OBAMA OUTLINES COMPREHENSIVE DEFICIT REDUCTION FRAMEWORK:  Today, President Obama announced his framework for reducing the deficit by $4 trillion over the next 12 years through a combination of spending cuts and tax increases.  As expected, Obama’s plan calls for a repeal of the Bush tax cuts for families making more than $250,000 annually.  His deficit reduction plan also calls for the creation of a "debt failsafe" trigger that would impose automatic across-the-board spending cuts and tax changes starting in 2014 if annual deficits are on track to exceed 2.8% of the nation's gross domestic product.

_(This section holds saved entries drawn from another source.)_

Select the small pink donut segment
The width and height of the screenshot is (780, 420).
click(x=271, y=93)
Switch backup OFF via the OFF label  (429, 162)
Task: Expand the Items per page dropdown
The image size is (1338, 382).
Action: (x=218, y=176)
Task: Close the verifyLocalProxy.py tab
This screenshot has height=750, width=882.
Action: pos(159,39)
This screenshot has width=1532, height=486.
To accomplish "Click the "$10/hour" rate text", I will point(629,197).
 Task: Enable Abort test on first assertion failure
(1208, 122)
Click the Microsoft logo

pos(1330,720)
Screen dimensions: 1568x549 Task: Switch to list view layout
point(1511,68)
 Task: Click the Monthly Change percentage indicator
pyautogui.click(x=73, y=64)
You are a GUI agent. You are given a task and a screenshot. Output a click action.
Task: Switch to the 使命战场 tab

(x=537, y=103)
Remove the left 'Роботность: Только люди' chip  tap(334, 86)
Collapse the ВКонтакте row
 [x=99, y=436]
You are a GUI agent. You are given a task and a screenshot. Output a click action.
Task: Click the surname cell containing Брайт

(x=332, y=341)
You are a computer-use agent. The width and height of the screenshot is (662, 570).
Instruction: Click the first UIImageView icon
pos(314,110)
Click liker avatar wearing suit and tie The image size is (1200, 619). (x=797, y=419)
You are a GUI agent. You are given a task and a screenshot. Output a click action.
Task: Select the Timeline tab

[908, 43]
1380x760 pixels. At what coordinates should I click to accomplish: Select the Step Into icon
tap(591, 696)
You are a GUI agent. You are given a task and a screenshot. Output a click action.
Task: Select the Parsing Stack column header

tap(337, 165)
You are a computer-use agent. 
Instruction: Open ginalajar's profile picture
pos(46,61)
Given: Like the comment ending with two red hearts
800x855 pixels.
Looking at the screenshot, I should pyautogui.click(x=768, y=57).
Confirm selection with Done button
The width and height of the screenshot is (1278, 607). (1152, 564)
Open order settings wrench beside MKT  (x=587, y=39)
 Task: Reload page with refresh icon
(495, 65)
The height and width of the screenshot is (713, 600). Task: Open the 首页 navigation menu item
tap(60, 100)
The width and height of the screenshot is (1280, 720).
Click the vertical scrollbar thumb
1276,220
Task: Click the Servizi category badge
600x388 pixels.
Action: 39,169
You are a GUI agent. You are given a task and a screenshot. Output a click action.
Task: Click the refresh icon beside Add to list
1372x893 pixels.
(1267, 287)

  • The President said, "We have to live within our means, reduce our deficit, and get back on a path that will allow us to pay down our debt.  And we have to do it in a way that protects the recovery."
  • On the issue of taxes, the White House fact sheet states, "The President is calling on Congress to undertake comprehensive tax reform that produces a system which is fairer, has fewer loopholes, less complexity, and is not rigged in favor of those who can afford lawyers and accountants to game it.  He believes we cannot afford to make our deficit problem worse by extending the Bush tax cuts for the wealthiest Americans.  He also supports efforts to build on the Fiscal Commission’s goal of reducing tax expenditures so that there is enough savings to both lower rates and lower the deficit.  Reform should be designed to ask more of those who can afford it while protecting the middle class and promoting economic growth.  In addition, as he explained in the State of the Union, the President is continuing his effort to reform our outdated corporate tax code to enhance our economic competitiveness and encourage investment in the United States.  By eliminating loopholes, reducing distortions and leveling the playing field in our corporate tax code, we can use the savings to lower the corporate tax rate for the first time in 25 years without adding to the deficit."
  • House Republican leaders strongly reiterated their stance in opposition to any tax increases as part of a deficit-cutting plan.  House Speaker John Boehner said that he made it clear to the President that if the government is going to do something credible and meaningful on deficit reduction, "raising taxes will not be part of that."  Boehner added, "The one area that we know we're not going to get very far on is that we're going to raise taxes on the very people we're counting on to...create jobs."  House Majority Leader Eric Cantor said, "I hope we don't have a re-do and a do-over of the tax agreement.  This was an issue that was litigated in the election last fall."
  • House Ways and Means Committee Chairman Dave Camp responded to Obama's speech. Camp said, "While I’m pleased the President has answered our call for individual tax reform, I’m disappointed the speech was so partisan.  That said, the President deserves credit for acknowledging his budget didn’t go nearly far enough in getting Washington spending under control.  However, his proposal to raise taxes on the American people by more than $1 trillion would be devastating for our economy and job creation. Higher taxes aren’t the solution; they’re just a greater burden Washington would put on families and job creators.  Despite the President’s claim that tax hikes will only hit those families defined as ‘fortunate,’ the reality is that the tax hike would hit half of all small business income. We need those small businesses paying more employees, not paying more in taxes."  Camp added, "Going forward, I am hopeful we can set the politics aside and focus on pro-growth policies.  What I have called for, and what is included in Chairman Ryan’s budget, is revenue neutral tax reform that lowers rates and broadens the base.  Our approach is pro-jobs and independent economists have estimated that, when coupled with spending restraint, it can spur the creation of up to 1 million jobs next year alone."
  • Additional information can be accessed here.  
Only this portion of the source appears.